The New Economy may still be in the can, but early data on third-quarter preannouncements show signs that the Old Economy is stirring back to life.
According to Prudential analyst Ed Keon, 2001 earnings estimates for nontechnology components of the
S&P 500 fell just 0.68% in August, while estimates for the S&P 500 overall dropped 1.2%. By comparison, estimates for nontech fell 1.2% in June and 1.5% in July, while forecasts on the S&P 500 declined 2% in June and 2% in July.
"If the low level of nontech preannouncements continues, it could mean earnings may be near a bottom and improvement could be closer than we have previously thought," Keon wrote in a report published late last week. "If earnings expectations hold, that could lead to a positive cycle for employment, economic growth and the equity market."
The final verdict isn't out yet because the bulk of third-quarter earnings warnings should be unleashed over the next several weeks. Earnings warnings for a particular quarter tend to be concentrated in the three weeks before the actual reports roll in.
"We should be alert for the possibility that nontech is turning, but we need to look for negative evidence," says Keon. "If we start getting a lot of big negative announcements out of the nontech companies, that would change things."
Whether the Old Economy is actually turning has been a question of some debate in the past month. Some hints of recovery in the manufacturing sector have emerged in data on
industrial production and the
purchasing managers' index. Industrial production was unchanged in July, the first time in 10 months that it didn't decline. Capacity utilization data in that report also pointed to a turn in nontech. While the capacity utilization rate for tech companies dropped to an all-time low of 65.1% in July, nontech manufacturers' capacity utilization rate posted its first gain since last August.
And the August purchasing managers' index showed that 12 out of 20 manufacturing industries, including printing and publishing, lumber and food posted growth in new orders during the last month of the summer, something the National Association of Purchasing Management found "particularly encouraging."
But Friday's dismal
employment report told a different tale. The manufacturing sector was responsible for a surprising decrease in payrolls in August, according to the Labor Department. Some economists countered that the August decline really corresponds to layoffs announced several months ago, when the sector was under more pressure.
Even if the Old Economy is poised to turn, it's unlikely it will witness the rapid V-shaped recovery Wall Street was hoping for earlier this year. In April, investors were counting on recovery in the third or fourth quarter and a quick restoration to previous levels of growth.
"It's hard to believe in V-shaped recovery even outside of tech," Keon said. "It's hard to imagine that we would go back to 4% to 5% growth, but we could get back to 2% to 3% growth for next year. We just need to have business spending to stop falling."

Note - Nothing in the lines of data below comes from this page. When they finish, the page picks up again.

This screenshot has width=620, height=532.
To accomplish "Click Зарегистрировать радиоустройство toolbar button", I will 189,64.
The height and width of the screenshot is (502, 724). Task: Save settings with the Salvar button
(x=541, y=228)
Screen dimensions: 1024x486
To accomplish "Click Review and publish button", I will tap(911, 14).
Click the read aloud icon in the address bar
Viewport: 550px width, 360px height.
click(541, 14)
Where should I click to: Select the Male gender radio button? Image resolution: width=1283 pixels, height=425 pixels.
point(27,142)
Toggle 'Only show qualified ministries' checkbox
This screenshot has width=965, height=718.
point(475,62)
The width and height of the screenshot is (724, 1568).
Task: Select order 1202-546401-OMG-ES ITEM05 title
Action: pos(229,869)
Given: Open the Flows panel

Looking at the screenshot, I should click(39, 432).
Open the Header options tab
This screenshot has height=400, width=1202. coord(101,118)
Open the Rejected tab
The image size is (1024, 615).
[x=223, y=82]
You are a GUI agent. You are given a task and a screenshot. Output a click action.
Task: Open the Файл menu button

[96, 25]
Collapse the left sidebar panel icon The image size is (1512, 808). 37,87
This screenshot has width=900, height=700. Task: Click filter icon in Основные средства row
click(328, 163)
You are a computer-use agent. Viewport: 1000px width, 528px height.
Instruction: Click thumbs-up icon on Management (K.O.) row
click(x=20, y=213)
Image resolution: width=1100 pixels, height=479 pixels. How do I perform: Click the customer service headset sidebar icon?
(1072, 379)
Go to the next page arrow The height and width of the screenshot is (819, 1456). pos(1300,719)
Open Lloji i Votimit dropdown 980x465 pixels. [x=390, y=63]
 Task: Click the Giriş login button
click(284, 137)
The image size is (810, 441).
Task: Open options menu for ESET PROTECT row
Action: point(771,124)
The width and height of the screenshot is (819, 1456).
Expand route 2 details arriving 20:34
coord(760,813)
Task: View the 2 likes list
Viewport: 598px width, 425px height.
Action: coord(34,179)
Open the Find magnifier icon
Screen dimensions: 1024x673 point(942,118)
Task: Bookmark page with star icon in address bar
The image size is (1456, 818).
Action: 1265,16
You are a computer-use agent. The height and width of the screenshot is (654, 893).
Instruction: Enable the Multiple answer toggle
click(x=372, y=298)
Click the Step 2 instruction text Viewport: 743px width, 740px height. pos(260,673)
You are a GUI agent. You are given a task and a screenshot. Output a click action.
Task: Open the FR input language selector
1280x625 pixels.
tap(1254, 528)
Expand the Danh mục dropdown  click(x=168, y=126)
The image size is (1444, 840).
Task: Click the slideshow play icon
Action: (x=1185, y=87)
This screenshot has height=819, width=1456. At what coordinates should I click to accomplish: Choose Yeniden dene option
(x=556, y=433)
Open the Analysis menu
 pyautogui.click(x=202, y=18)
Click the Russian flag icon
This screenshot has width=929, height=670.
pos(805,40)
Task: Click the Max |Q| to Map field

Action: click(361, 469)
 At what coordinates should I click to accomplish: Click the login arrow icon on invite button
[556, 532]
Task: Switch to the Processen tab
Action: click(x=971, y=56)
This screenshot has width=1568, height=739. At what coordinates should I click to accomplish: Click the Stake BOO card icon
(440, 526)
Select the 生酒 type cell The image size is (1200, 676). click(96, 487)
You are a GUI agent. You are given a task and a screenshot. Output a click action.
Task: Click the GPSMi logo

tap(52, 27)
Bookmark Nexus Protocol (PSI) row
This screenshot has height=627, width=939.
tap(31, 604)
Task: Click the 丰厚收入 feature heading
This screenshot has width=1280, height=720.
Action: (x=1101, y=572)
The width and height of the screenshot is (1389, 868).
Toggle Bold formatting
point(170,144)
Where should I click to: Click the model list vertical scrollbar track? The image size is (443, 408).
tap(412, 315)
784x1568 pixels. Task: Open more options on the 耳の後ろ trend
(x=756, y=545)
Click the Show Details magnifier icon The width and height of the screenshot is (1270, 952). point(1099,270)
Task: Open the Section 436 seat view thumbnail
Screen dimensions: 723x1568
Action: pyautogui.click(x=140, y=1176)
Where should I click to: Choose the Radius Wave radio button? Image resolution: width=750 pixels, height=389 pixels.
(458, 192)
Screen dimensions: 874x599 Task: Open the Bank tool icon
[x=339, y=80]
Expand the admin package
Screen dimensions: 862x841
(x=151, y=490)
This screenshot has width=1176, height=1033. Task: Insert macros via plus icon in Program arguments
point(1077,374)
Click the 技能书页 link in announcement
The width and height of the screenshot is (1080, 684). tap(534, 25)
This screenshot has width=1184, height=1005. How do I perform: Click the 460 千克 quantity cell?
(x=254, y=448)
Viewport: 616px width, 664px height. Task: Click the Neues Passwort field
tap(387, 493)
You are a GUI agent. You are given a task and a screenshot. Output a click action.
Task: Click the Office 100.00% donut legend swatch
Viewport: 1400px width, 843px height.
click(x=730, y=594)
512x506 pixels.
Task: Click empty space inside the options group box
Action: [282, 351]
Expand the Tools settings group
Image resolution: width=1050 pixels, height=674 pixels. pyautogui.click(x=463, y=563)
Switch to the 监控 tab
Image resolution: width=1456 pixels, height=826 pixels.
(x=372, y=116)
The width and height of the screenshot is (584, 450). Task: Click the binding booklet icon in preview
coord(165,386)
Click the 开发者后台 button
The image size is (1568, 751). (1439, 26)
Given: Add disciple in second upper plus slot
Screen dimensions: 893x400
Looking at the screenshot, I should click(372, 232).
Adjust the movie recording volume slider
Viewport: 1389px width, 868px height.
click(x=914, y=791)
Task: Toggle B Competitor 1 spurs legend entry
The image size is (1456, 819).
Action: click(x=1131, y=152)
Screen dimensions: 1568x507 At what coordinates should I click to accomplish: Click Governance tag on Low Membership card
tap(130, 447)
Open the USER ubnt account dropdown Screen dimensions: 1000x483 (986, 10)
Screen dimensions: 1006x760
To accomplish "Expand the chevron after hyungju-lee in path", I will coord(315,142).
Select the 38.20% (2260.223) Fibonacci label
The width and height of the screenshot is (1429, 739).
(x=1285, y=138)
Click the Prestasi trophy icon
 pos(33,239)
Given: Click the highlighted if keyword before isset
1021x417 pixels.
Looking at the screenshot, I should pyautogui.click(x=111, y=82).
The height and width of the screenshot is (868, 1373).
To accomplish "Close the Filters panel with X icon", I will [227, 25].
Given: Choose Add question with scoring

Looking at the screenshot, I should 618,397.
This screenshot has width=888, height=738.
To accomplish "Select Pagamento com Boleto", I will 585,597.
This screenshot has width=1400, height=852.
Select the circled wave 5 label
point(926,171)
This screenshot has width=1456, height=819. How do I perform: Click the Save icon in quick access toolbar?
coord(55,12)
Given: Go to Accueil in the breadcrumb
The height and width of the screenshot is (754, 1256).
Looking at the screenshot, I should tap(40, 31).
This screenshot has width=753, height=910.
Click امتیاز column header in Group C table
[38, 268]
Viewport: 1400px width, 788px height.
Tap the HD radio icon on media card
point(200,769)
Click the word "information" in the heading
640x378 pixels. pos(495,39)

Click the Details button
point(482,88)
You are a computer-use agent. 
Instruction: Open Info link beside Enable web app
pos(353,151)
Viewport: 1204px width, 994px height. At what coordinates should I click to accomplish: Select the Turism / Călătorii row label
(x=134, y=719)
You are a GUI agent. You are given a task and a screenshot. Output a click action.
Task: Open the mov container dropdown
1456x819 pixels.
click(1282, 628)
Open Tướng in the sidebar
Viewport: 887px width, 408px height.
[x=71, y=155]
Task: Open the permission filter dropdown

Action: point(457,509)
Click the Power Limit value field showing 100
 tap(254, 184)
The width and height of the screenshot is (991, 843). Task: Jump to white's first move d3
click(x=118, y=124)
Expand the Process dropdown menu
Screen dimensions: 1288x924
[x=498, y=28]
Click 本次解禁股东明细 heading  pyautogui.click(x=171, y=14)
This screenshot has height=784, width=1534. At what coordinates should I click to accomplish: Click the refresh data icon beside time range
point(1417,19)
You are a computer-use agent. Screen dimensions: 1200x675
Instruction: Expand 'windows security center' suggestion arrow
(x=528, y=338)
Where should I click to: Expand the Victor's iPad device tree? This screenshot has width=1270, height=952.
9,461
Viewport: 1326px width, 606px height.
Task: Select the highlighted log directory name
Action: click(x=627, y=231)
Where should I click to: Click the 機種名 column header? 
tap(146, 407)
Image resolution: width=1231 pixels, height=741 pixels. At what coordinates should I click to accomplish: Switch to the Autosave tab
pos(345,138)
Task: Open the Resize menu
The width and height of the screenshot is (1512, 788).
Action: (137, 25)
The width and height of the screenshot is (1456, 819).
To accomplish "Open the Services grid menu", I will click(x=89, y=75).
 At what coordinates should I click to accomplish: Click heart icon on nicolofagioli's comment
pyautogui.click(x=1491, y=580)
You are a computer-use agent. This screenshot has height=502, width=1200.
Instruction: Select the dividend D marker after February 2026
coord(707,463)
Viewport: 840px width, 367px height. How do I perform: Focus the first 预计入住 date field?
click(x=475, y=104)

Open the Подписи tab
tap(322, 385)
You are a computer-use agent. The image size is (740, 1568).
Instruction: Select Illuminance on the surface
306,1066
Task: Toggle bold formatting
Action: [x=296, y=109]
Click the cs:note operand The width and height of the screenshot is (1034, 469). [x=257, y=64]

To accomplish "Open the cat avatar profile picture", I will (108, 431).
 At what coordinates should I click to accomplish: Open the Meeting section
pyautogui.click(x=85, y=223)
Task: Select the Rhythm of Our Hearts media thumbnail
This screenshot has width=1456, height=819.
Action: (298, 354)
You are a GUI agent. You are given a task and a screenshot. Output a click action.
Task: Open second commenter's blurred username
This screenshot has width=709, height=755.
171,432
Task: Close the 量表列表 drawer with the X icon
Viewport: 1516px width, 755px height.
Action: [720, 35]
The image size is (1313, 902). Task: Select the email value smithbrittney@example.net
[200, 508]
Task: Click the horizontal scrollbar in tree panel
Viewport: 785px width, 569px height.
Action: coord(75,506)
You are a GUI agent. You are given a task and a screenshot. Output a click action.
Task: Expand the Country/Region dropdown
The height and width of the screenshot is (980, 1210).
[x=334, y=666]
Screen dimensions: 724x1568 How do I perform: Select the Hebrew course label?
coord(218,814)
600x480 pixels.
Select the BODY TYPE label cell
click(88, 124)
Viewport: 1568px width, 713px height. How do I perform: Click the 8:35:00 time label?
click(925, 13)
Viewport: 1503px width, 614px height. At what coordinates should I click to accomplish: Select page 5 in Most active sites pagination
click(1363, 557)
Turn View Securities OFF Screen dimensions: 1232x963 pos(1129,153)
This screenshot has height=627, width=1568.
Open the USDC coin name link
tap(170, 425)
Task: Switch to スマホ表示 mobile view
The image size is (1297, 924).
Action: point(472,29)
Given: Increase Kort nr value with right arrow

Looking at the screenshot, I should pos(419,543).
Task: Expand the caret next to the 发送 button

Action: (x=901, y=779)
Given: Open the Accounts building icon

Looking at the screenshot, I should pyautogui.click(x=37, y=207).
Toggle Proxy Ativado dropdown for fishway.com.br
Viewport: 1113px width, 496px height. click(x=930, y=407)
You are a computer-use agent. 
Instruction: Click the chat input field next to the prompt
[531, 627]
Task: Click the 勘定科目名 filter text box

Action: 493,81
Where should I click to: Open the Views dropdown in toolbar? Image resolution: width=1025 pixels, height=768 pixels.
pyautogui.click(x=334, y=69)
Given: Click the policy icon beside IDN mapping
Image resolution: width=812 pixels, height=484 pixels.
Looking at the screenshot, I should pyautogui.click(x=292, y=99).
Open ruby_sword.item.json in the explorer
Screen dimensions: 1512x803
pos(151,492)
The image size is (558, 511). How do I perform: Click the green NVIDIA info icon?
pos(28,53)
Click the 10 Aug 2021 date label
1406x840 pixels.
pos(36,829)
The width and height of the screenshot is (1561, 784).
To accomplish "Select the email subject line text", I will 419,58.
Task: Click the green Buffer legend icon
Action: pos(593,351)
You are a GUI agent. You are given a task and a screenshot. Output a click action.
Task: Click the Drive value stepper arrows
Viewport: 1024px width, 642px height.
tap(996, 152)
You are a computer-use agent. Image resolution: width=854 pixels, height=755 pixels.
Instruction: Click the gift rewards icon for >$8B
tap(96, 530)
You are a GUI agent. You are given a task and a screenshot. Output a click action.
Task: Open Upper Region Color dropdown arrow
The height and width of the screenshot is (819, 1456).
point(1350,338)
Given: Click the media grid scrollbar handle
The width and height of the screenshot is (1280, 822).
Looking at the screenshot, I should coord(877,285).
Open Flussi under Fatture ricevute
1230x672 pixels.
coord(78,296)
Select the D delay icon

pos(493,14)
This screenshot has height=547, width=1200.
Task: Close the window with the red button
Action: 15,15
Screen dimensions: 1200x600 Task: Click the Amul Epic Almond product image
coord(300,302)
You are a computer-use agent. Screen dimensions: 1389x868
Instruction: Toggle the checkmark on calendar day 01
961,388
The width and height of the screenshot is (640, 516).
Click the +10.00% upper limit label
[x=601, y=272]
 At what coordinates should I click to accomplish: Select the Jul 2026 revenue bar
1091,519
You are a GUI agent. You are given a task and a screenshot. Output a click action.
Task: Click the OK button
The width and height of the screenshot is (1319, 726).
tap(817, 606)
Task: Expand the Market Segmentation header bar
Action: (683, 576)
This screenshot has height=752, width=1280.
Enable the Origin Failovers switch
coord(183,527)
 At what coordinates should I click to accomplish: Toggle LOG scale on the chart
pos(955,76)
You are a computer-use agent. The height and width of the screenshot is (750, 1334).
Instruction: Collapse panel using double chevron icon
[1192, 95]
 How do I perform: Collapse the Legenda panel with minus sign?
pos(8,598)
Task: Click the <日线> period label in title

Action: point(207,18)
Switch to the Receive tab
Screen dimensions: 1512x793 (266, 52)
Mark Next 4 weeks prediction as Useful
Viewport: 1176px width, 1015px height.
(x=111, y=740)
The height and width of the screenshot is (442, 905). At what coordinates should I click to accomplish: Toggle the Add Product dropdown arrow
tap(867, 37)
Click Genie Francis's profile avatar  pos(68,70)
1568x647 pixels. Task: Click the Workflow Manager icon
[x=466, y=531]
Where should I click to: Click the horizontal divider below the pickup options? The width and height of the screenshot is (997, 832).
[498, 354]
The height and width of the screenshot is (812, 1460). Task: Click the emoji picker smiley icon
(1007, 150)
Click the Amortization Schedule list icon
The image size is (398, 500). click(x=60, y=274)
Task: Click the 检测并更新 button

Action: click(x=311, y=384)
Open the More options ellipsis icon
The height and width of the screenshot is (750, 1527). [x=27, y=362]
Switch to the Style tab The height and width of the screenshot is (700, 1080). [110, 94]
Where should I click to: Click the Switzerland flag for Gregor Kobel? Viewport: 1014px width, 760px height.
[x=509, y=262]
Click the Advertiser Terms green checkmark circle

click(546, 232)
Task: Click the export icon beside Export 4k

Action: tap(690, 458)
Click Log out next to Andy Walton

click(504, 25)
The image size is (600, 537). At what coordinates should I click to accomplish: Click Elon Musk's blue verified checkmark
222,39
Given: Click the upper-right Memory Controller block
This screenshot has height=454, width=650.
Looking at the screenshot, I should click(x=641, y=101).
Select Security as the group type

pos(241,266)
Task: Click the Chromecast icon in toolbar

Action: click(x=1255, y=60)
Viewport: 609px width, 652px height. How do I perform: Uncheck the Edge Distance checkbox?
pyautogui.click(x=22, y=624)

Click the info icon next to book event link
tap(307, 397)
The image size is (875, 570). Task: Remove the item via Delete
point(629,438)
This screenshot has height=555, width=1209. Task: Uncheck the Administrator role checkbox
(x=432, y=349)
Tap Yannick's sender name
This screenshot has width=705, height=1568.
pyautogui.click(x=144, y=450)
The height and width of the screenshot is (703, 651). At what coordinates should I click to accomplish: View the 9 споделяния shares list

Some Old Economy sectors are definitely not looking up. After increasing their earnings forecasts on the energy sector for the past 26 months, analysts began to trim them by 1.3% a month in the past two months, according to Thomson Financial/First Call. With 10 negative preannouncements, energy sector warnings make up 24.4% of all warnings so far this quarter. Retailers are also falling behind. The consumer-services sector accounts for 24.7% of the negative announcements on the third quarter, concentrated in the retailing-goods universe.
In the meantime, warnings from technology companies continue to pile onto Wall Street. The short list of tech giants warning in the past few weeks includes
. Close to one-third of all preannouncements have so far come from the technology sector, with the majority of the warnings coming from chip and software companies, according to Thomson Financial/First Call. Thomson Financial expects tech will continue to dominate the warnings tally.
This wouldn't be the first time that tech lagged the rest of the economy in a recovery. In the early 1990's, following the last major economic downturn, profits and margins in the tech sector recovered two years after the rest of the economy did.